WORK REQUEST: Extract, exactly and without pictures, every line from the one that includes "Task: Click the username text in the header" through the final line of the material below.

DATA RECORDS:
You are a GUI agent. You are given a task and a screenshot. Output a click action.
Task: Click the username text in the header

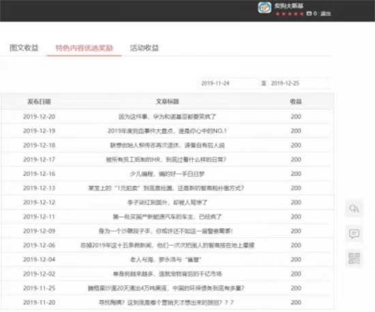pos(289,5)
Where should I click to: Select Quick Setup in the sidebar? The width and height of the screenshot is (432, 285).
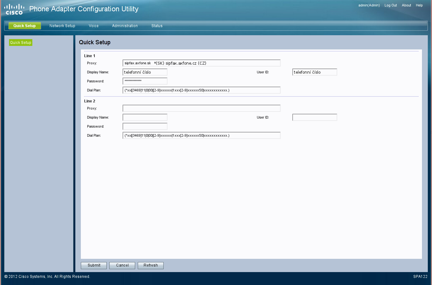[21, 43]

EXERCISE ANSWER:
Task: Click the username text in the header

pos(289,5)
Where should I click to: Select Quick Setup in the sidebar? The width and height of the screenshot is (432, 285).
[21, 43]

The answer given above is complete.